In der vorliegenden Arbeit soll nun ein weiteres Buch betrachtet werden, dessen Bezug zum Don Quijote bis lang noch nicht ausführlich untersucht wurde: Paul Austers City of Glass, der erste Teil seiner New-York-Trilogie (1978). Paul Auster gab in einem Interview mit der Literatur-Zeitschrift „Am Erker“ zu:

Mein Lieblingsbuch allerdings ist Don Quixote. Obwohl ich von Cervantes wenig weiß, nie eine Biographie oder Ähnliches über ihn gelesen habe.1

Explizit bestätigte Paul Auster allerdings nie eine intertextuelle Beziehung zwischen Don Quijote und City of Glass. Dennoch, und gerade aus diesem Grund, möchte ich anhand dieser beiden Texte beweisen dass dem so ist, um damit auch zu veranschaulichen wie zeitlos und aktuell Cervantes Werk heute noch ist.

Dafür werde ich zunächst einige Begriffe von Gerard Genette klären, die mir für die folgende Untersuchung als besonders wichtig erscheinen. Anschließend werde ich die strukturellen und formalen Gemeinsamkeiten der beiden Romane herausarbeiten und dann auf den Inhalt eingehen. Ein Fazit wird die erarbeiteten Ergebnisse darstellen.

Ferner werde ich jedoch darauf verzichten müssen, den Inhalt des Don Quijote hier zusammenzufassen denn dies würde den Umfang dieser Arbeit ins Unendliche stürzen (abgesehen davon dass es wohl unmöglich sein sollte den Inhalt des Don Quijote in wenigen Worten zusammenzufassen). Ich werde also davon ausgehen dass dem Leser beide Bände des Don Quijote vertraut sind. Ein kurzes Resümee von City of Glass findet sich aber in Kapitel 3.

2. Drei Schlüsselbegriffe der Erzähltheorie nach Gérard Genette

In diesem Kapitel werde ich einige Grundbegriffe klären, die nicht nur für die folgende Untersuchung sondern auch für die Literaturwissenschaft allgemein von großer Bedeutung sind: ‘Transtextualität’, ‘narrative Ebenen’ und ‘Metalepse’. Gerard Genette ist einer der wichtigsten Literaturwissenschaftler unserer Zeit; er hatte großen Einfluss auf die Entwicklungen der Theorien des Erzählens und viele Termini wurden durch ihn neu geprägt.

2.1. Transtextualität

Transtextualität („transcendance textuelle du texte“2 ) bezeichnet Genette als das Durchscheinen eines Textes A (Hypotext) in einem Text B (Hypertext). Er unterscheidet fünf Arten von Transtextualität.
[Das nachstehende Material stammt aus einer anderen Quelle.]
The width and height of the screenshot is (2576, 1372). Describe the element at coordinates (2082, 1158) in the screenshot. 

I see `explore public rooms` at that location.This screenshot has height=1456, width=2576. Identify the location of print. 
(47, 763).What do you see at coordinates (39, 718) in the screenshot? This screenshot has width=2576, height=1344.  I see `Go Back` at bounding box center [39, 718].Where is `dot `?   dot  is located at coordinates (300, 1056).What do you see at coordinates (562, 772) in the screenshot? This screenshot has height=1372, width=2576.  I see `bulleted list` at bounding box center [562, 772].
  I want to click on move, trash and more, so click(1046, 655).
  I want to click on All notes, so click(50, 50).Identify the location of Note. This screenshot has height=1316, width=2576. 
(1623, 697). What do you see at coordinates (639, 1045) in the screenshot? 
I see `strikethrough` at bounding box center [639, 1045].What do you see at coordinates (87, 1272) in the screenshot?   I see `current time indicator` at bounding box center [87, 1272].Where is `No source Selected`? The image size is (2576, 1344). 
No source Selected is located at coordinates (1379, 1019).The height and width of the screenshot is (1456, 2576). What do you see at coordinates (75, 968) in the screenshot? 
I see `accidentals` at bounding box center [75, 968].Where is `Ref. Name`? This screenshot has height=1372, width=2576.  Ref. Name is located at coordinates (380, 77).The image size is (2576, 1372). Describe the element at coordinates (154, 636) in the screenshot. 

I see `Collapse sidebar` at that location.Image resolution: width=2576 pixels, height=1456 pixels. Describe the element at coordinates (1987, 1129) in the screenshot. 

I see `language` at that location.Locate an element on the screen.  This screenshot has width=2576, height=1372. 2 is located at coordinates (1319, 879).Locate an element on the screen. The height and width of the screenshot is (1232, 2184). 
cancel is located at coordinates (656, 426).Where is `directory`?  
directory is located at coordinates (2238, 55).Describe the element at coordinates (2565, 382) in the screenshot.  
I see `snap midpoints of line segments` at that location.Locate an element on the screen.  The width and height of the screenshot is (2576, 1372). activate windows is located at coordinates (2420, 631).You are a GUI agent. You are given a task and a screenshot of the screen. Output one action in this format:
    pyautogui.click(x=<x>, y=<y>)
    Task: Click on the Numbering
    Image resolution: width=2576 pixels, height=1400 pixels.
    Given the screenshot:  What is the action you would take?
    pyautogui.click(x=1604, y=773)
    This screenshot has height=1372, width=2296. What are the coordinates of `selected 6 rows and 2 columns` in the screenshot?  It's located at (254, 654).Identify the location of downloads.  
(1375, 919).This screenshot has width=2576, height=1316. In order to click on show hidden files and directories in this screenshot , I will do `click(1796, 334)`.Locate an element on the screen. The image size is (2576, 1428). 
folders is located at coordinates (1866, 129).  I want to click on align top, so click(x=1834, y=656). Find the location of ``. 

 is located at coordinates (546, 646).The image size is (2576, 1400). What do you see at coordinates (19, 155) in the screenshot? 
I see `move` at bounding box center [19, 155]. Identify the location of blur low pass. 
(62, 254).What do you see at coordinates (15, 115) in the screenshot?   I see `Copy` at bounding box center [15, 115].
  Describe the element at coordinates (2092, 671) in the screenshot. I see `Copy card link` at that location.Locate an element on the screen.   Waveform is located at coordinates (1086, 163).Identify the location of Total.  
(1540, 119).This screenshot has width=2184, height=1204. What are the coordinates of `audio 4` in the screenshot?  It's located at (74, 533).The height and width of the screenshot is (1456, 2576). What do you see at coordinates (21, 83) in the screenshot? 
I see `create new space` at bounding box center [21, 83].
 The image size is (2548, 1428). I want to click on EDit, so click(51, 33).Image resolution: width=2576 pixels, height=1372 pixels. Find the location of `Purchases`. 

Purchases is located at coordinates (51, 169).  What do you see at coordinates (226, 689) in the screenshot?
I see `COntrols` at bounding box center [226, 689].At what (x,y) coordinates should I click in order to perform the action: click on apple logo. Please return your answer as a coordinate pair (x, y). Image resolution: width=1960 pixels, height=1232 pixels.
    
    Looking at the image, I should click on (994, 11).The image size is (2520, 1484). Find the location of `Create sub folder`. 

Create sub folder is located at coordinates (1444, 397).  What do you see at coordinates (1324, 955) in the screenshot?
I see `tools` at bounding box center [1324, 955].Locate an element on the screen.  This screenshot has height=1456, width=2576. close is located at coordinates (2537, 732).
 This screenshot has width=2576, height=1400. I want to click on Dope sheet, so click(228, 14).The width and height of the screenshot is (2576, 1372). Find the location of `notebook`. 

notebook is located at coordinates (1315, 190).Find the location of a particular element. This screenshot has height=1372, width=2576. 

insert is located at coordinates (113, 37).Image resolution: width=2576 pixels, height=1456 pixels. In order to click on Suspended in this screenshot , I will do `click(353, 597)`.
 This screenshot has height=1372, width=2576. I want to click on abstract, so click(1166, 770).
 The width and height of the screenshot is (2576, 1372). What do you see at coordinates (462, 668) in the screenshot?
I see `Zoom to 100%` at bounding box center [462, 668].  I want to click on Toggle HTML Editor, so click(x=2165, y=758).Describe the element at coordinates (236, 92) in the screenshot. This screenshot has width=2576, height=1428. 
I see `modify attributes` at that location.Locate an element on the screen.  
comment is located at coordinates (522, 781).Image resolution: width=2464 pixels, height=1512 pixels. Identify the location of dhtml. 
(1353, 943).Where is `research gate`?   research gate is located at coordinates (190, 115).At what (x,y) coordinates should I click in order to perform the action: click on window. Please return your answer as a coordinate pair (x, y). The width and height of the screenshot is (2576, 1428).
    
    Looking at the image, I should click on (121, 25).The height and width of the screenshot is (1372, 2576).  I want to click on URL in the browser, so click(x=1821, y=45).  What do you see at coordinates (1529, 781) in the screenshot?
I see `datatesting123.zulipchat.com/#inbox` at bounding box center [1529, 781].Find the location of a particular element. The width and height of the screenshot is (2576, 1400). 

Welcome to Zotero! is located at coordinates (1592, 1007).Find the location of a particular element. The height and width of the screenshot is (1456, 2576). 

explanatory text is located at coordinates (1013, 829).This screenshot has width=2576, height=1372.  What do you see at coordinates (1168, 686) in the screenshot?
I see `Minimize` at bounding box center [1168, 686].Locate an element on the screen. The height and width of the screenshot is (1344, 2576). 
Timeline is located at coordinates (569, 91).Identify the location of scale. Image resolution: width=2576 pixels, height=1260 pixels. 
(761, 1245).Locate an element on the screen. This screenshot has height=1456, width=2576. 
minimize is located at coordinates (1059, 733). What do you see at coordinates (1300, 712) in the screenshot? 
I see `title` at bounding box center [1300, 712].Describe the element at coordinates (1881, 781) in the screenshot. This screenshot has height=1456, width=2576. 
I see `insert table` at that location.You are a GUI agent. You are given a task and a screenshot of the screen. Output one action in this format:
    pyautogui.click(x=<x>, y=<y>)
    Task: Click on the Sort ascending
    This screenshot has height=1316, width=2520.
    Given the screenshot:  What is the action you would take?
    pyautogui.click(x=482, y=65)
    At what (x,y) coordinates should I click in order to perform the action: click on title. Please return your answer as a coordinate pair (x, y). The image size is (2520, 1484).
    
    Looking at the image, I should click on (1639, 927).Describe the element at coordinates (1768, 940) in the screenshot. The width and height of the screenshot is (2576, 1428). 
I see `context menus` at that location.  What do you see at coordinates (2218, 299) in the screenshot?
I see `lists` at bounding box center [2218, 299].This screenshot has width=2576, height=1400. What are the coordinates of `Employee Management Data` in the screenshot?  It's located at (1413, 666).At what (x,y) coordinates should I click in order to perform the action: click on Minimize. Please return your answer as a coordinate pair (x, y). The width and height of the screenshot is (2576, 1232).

Die Erste ist die Intertextualität die Genette so definiert: „une relation de coprésence entre deux ou plusieurs textes“3 Sie ist also der Ausdruck für drei verschiede Arten von expliziten Erwähnungen des Hypotextes im Hypertext: Das Zitat, das Plagiat und die Anspielung. Bei der letzteren wird selten eine genaue Quelle angegeben, dennoch wird deutlich, dass sich hier auf einen anderen Text bezogen wird. Um die Aussage des Textes B zu verstehen ist es demnach notwendig den Hypotext zu kennen.

Die zweite Art von Transtextualität nennt Genette Paratextualität. Hier besteht die Beziehung zwischen Hypound Hypertext aus dem Paratext – d.h. Klappentext, Titel, Vorwort etc. Ein Beispiel hierfür ist der Titel Don Quijote de la Mancha: der Beiname de la Mancha bezieht sich auf verschiedene Hypotexte, denn er ist die parodistische Untererfüllung von Beinamen berühmter Helden anderer Ritterromane, wie de Gaula, de Aragon oder de Grecia.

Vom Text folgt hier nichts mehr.